Man muss die Gedanken zu den Leuten bringen. Die Menschen sollen die abstrakten Überlegungen am eigenen Körper spüren. So tönt es in der akademischen Welt, in Aufsätzen und Hörsälen. Und richtig so!
Wir sind dieses Wagnis eingegangen, haben kluge Gedanken und gefühlvolles Theater zusammengebracht.
Schon 2018 bei der Langen Nacht des Wissens in Rostock haben wir einen Theater-Vortrag über die Borderline gehalten. Was ist das überhaupt? Welche Symptome muss man haben, um die Diagnose Borderline zu bekommen? Den geradlinigen Antworten des Diagnosekatalogs, vorgetragen von Victor haben wir die Erfahrungen und innersten Regungen einer Psychiaterin an die Seite gestellt, gespielt von Katharina.
Die Psychiaterin fühlt ihrer gerade entlassenen Patientin Alice nach. Genau die Alice, die so viel Wirbel in unser Theaterstück „Zerrissen und Beschützt“ bringt. So sehr fühlt die Therapeutin ihr nach, dass ein Gedicht entstanden ist: das Gedicht der Herzdame.
Etwa 1 Jahr später haben wir einen neuen Theater-Vortrag gehalten. Wir waren im Philosophischen Salon in der Nähe von Hildesheim, im Kloster von Lampringe in einem beeindruckenden Raum, dem Kalenderzimmer.
Rundherum waren Gemälde der personifizierten 12 Monate auf die Wand aufgetragen. Im Raum standen mehrere runde Tische, um den ca. 50 Zuschauenden Platz zu bieten.
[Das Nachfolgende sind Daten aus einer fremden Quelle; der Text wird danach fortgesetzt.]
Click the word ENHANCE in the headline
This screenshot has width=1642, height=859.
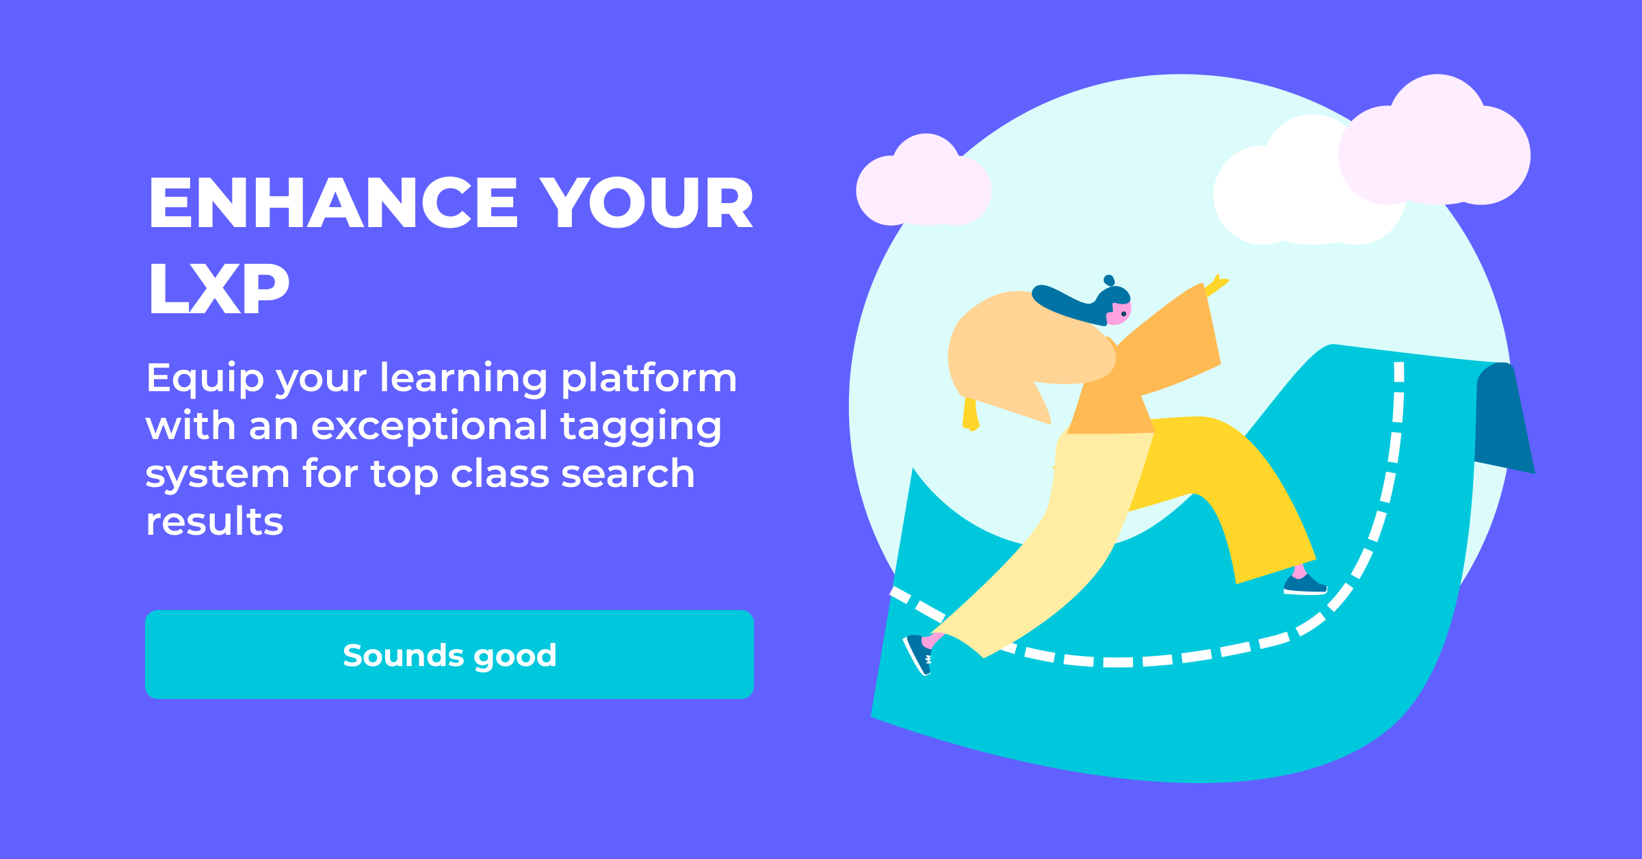point(333,202)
Und in einer Ecke des Raumes stand ein Rednerpult vor einer kleinen Bühne.
Dieses Mal hielt Katharina den Vortrag, es ging um das Fremde und das Zuhause. Und ganz besonders um das Dazwischen. Es ging um die Grenzen, die unseren Horizont bilden, und um die Schwellen, die wir auf unserem Lebensweg überschreiten. Dazu gab sie zwei besonderen Personen eine Stimme: dem biblischen Jakob, der am Ende seiner Fremdheitsgeschichte Israel heißen wird, und Nancy, einem französischen Philosophen, der mit Ende 40 ein Herz transplantiert bekommen hat.
Victor spielte als Fabian zu dem Vortrag Theaterszenen. Genau der Fabian, der sich in „Zerrissen und Beschützt“ in Alice verliebt. Auch er hat Borderline und im Kloster Lamspringe hat er sein Innerstes nach außen gekehrt. Er hat erzählt, dass er selbst für andere der Fremde ist, dass er sich selbst fremd ist, und wie die Diagnose ihn anderen entfremdet hat. Und dass er einfach mal irgendwo zu Hause sein will.